Tong is a public speaker and has performed engagements including keynote speaker at FathersDay2000, a rally held in Washington DC to spread awareness of fathers who are not allowed to participate in raising their children. He has also spoke as part of the Children's Rights Council national conference.

Tong is the author of three books and publications on the topic of false abuse allegations. In 1992, Tong published Don't Blame ME, Daddy: False Accusations of Child Sexual Abuse. It was written after his legal battles to prove his innocence of accusations against him. The book detailed the increase of false accusations of child sexual abuse in relation to divorce and child custody cases. He followed up with the book Ashes to Ashes, Families to Dust in 1996. The book provided information for those falsely accused of abuse. In 2002, Tong published his third book, Elusive Innocence: Survival Guide for the Falsely Accused. The book, which targeted attorneys, detailed the difference between actual abuse and false accusations of abuse as well as domestic violence allegations. It included chapters on fighting false accusations and a summary of case studies involving false accusations.
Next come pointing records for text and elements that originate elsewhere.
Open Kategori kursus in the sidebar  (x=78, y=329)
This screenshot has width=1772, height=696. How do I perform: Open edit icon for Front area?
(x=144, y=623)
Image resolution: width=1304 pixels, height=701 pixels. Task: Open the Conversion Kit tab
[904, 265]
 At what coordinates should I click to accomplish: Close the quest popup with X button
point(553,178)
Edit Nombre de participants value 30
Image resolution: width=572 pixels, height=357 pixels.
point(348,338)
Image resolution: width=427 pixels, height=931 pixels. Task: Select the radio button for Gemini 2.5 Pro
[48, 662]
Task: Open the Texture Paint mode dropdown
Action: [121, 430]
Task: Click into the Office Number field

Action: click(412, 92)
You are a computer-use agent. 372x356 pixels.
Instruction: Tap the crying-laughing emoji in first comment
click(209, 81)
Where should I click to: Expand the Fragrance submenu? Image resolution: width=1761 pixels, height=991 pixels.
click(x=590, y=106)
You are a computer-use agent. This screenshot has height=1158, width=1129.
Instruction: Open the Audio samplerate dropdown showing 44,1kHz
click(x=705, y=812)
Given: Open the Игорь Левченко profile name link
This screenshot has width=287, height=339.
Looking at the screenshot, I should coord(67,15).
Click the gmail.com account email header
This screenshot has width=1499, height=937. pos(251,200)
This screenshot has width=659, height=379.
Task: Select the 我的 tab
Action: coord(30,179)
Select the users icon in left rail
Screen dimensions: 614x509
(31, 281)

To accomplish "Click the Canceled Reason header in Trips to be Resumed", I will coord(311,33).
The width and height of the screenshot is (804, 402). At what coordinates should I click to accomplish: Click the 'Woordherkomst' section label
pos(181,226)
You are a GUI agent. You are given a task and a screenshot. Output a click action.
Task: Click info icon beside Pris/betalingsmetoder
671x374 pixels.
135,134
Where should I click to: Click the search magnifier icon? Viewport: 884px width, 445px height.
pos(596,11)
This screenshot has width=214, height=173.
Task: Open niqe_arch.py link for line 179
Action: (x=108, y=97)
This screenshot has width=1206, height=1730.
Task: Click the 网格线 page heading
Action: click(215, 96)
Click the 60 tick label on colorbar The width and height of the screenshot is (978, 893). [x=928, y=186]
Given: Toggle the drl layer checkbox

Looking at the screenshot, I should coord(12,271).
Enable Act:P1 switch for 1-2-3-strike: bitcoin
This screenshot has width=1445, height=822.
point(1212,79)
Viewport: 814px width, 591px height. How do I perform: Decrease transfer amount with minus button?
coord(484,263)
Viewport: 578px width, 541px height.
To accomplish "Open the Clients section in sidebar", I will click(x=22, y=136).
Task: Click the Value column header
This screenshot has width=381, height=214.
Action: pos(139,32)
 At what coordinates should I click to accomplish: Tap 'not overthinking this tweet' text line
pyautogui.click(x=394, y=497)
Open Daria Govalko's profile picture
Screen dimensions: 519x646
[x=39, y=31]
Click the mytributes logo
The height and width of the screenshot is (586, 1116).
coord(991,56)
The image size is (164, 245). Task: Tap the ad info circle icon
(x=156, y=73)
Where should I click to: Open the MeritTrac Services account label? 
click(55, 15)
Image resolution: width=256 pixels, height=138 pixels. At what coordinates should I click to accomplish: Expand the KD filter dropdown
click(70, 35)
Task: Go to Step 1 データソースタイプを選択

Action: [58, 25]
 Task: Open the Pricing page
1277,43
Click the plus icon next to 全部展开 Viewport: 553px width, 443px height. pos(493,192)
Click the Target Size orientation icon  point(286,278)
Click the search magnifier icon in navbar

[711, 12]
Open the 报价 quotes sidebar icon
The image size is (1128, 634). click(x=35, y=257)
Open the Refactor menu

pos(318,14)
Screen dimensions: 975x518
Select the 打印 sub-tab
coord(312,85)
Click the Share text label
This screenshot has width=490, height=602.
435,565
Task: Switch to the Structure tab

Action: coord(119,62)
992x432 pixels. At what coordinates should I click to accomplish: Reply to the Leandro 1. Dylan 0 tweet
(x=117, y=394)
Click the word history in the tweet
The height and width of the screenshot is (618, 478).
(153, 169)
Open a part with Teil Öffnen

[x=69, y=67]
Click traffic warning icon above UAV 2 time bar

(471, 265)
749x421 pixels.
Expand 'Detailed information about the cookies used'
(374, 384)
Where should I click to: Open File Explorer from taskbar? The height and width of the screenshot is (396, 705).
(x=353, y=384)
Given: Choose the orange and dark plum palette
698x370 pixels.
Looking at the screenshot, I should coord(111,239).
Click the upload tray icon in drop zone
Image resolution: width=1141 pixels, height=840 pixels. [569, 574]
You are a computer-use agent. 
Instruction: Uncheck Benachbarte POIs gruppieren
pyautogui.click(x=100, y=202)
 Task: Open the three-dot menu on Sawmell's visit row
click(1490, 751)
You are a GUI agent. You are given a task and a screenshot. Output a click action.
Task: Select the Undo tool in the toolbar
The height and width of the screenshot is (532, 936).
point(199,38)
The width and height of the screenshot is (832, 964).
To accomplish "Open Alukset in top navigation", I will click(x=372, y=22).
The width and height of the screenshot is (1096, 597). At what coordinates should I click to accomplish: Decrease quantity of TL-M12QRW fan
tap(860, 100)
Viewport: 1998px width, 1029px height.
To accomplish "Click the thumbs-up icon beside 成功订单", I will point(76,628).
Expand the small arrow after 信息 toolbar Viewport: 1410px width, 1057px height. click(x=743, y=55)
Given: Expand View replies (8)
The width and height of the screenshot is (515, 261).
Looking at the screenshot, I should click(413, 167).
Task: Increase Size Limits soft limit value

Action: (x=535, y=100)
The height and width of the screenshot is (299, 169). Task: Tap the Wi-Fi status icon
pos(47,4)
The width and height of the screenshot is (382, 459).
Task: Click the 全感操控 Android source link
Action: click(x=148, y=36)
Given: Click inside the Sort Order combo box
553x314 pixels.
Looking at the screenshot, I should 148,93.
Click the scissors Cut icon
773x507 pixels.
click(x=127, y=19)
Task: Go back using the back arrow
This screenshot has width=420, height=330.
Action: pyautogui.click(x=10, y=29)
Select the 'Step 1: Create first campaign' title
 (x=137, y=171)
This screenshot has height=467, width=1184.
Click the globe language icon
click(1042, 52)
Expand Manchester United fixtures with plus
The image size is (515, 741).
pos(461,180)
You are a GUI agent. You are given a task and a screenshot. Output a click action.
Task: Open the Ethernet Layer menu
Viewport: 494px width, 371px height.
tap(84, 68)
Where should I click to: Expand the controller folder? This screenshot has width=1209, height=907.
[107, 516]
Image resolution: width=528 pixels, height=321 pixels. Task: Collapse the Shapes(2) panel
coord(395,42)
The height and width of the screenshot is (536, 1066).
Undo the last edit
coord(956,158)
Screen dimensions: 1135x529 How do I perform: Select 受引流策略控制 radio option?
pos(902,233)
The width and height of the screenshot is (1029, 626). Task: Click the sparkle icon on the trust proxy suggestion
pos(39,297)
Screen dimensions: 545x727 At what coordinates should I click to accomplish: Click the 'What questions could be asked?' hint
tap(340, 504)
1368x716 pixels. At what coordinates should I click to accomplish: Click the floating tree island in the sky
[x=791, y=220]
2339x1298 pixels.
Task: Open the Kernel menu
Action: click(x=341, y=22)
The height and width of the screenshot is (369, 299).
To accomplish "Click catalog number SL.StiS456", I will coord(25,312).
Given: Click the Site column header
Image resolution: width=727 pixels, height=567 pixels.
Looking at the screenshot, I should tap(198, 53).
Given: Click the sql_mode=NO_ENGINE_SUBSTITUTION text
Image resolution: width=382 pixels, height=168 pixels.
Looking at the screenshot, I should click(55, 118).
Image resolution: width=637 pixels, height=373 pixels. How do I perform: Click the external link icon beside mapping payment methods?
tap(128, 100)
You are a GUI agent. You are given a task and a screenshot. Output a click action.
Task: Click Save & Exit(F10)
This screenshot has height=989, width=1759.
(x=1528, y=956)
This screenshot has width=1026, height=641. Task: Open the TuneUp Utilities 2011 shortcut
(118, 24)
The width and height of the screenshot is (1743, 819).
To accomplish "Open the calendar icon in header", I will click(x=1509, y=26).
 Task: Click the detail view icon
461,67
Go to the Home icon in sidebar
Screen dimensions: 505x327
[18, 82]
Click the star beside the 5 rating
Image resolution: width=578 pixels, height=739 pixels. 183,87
Tong also penned the foreword to the 2009 book I'm Going to be a Dad, Now What? written by Craig Baird.

===Bibliography===
- 2002, Elusive Innocence: Survival Guide for the Falsely Accused
- 1996, Ashes to Ashes, Families to Dust: False Accusations of Child Abuse: A Roadmap for Survivors
- 1992, Don't Blame ME, Daddy: False Accusations of Child Sexual Abuse

===Select publications===
- 2012, Sesame Street and Sex Abuse Clash, Ground Report
- 2007, The Penile Plethysmograph, Abel Assessment for Sexual Interest and MSI-II: Are They Speaking the Same Language?, The American Journal of Family Therapy
- 2003, Will Bryant's fame cost his chance for fair trial?, Post-Tribune
- To Err Is Human, Especially in Child Abuse Cases , About.com

==Personal==

Tong has served as the president of VOCAL (Victims of Child Abuse Laws) in the Tampa Bay area.